_Reading text_
*** Begin section ***

Are Cats Cleaner Than Dogs?

We need pets to keep us company and for other personal gratifications. Dogs and cats come top of the list of ideal pets to have.

If you are in the dilemma of whether to go for a dog or a cat, cleanliness is one factor to consider besides breed, looks, and temperament. This leads us to the question: Are cats cleaner than dogs?

Cats’ Cleanliness Vs. Dogs’

Cats are cleaner than dogs in nature. They spend 50% of their day checking and grooming themselves, whereas dogs are not as keen on the act.

Why do we say this?

1. Personal Grooming

You cannot compare the self-grooming abilities of a cat to those of a dog, not on any day. Felines have features that make it easier for them to clean up than canines.

A cat has a barbed tongue, which is slightly rough to the touch. The microscopic structures let the cat lick off debris from their skin and coat. It could be hair, dead skin cells, or parasites like fleas. The act also aids in quicker healing of any superficial lesions on their body.

When you look at a cat’s paws, they are more flexible and supple. It helps them reach practically almost any part of their body during self-care.

A dog, on the other hand, is not as able. It can only reach and clean its paws and private parts.

2. Toilet Habits And Potty Training

You will be surprised at how much cats share in common with humans in toilet habits. For starters, cats mostly answer nature’s call in private – not subject to the prying and curious eyes of their housemates. Once done doing their business, they make a point to cover up their urine and poop, saving everyone around the punishment of a stench.

In addition to keeping the environment and home clean, cats also hide their urine and droppings to avoid attracting any other felines and probable predators to their location. It’s been centuries since man adopted and domesticated cats, and even after all this time, cats still have this instinct and trait.

If your cat’s litter box is unclean or smelly, you will find your cat avoids using it to help themselves.

As opposed to the mannerisms displayed by cats, your dog friend will find leave feces at random places around your home. They are not bothered by leaving their waste in the open after relieving themselves. Moreover, dogs like urinating along paths they pass or fences and tree trunks to leave their mark, totally unbothered.

On the contrary, in an attempt to mark its territory, a cat simply rubs against surfaces.

3. Do You Smell That?

Both the waste from dogs and cats can be very stinky. However, how the two pets carry themselves on this one is very different.

On infrequent occasions, you will find yourself cleaning your cat because they are smelly. Cats are keen on keeping clean and getting rid of most skin flakes on their fur, reducing the chances of a stench.

On the other hand, dogs are not as keen on self-cleaning and will require a lot of help to maintain proper hygiene. They will not try to get rid of the dander, parasites, or fur off their bodies; hence if you don’t bathe your dog regularly, you will not like the aftermath.

Feline and canine breaths can be sour because their mouths harbor many bacteria. Still, your dog may be smellier than your cat. Use pastes and toothbrushes that are specially designed to aid their dental hygiene.

*** End section ***

_Dataset_
*** Begin section ***

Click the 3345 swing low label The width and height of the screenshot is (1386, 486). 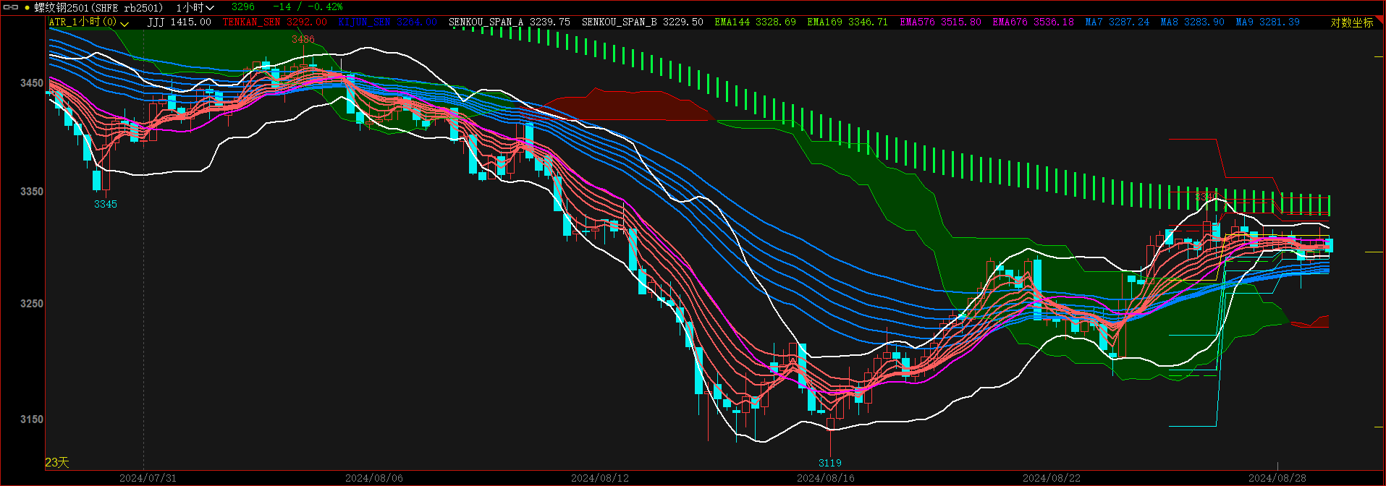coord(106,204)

*** End section ***
*** Begin section ***

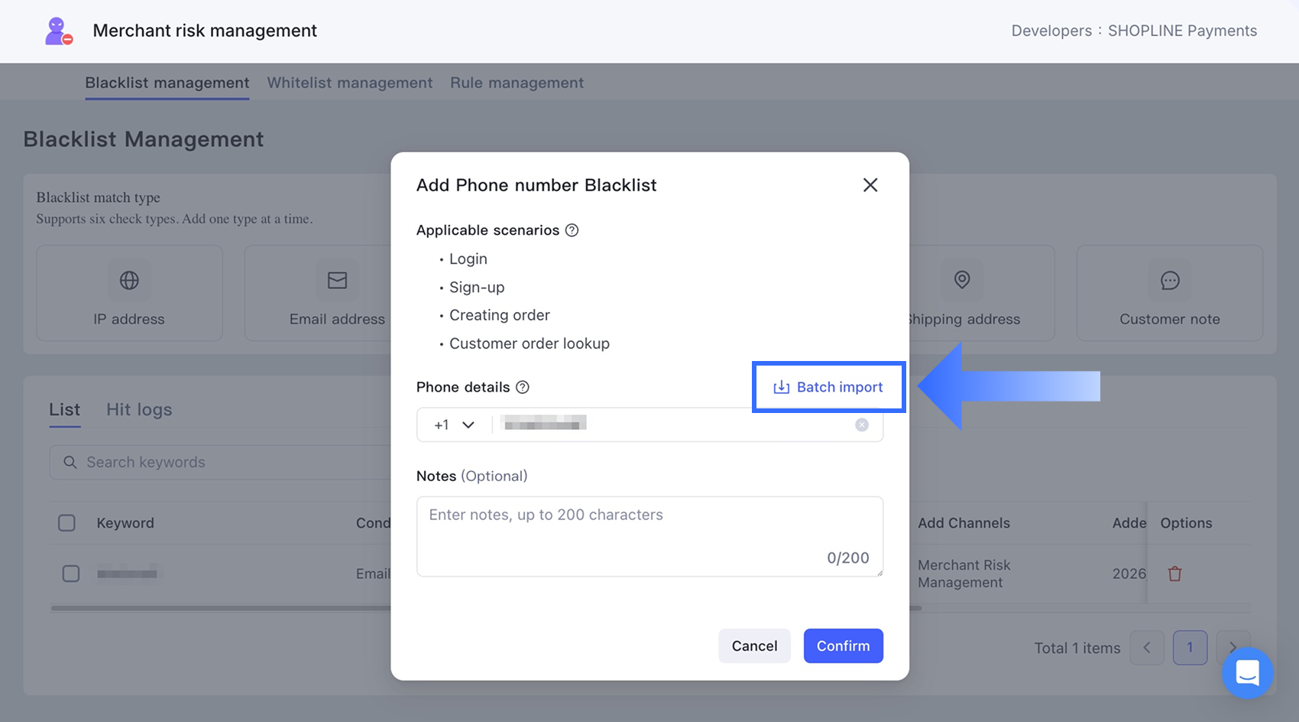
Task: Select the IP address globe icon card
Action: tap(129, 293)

*** End section ***

_What to do_
Carry on the article on cat and dog cleanliness, picking up after its final sentence. The items above have no connection to the article on cat and dog cleanliness.

_Written response_
Cat Shedding Vs. Dog Shedding

Both cats and dogs shed. Some cat breeds shed more than others, and this applies to dogs too. Examples of cat breeds that tend to shed the most are Ragdolls, Maine Coons, Norwegian Forest felines, and Ragamuffins.

Dogs that shed the most include German shepherds, Alaskan Malamutes, Golden Retrievers, and the Saint Bernard’s breed.

A cat’s fur and skin flakes are more refined and lighter than a dog’s and usually remain suspended in the air longer. Dander and fur from a cat are also dispersed farther by wind than a dog’s.

Which Is Easier To Groom, A Dog Or A Cat?

Here, the dogs have it. They are way easier to groom and clean in comparison to cats. Advantageously, cats love self-care. It makes it easier since they can be a handful to groom. It is a case of hit or miss, and most are misses.

1. Nail Trimming

A dog’s nails will always be easier to trim. In their making, their claws are not designed for retraction. They are out in the open, and cutting them is pretty straightforward.

Related: 10 Best Dog Nail Clippers

For cats, trimming their nails can be an uphill task. They are always ready to retract their claws at the slightest touch, especially from a stranger or someone they don’t like or trust. This property does not help when you try to cut their nails.

With a dog, nail trimming is a one-person job. With a cat, however, you will need an aiding hand. One person must hold out the nails as the other trims them. If your cat is not relaxed, you may have to stop the process before you finish.

2. Dental Care

A dog’s mouth is smellier than a cat’s, but the good thing is, it is easier to brush a dog’s teeth. A dog is more trusting and hence will be more still for you.

For both, however, it is advantageous if you start training them at a young age as it is harder to teach an old pet new tricks.

Comparing the two animals in old age: it is easier to brush a dog’s teeth; a cat may prove to be a no-go zone.

Parting Shot

You are no longer wondering which of the two pets is cleaner. It is evident cats take the trophy home on this one.
If you are trying to decide which of the two to take home as a pet, and cleanliness is an essential factor, you know which one to pick.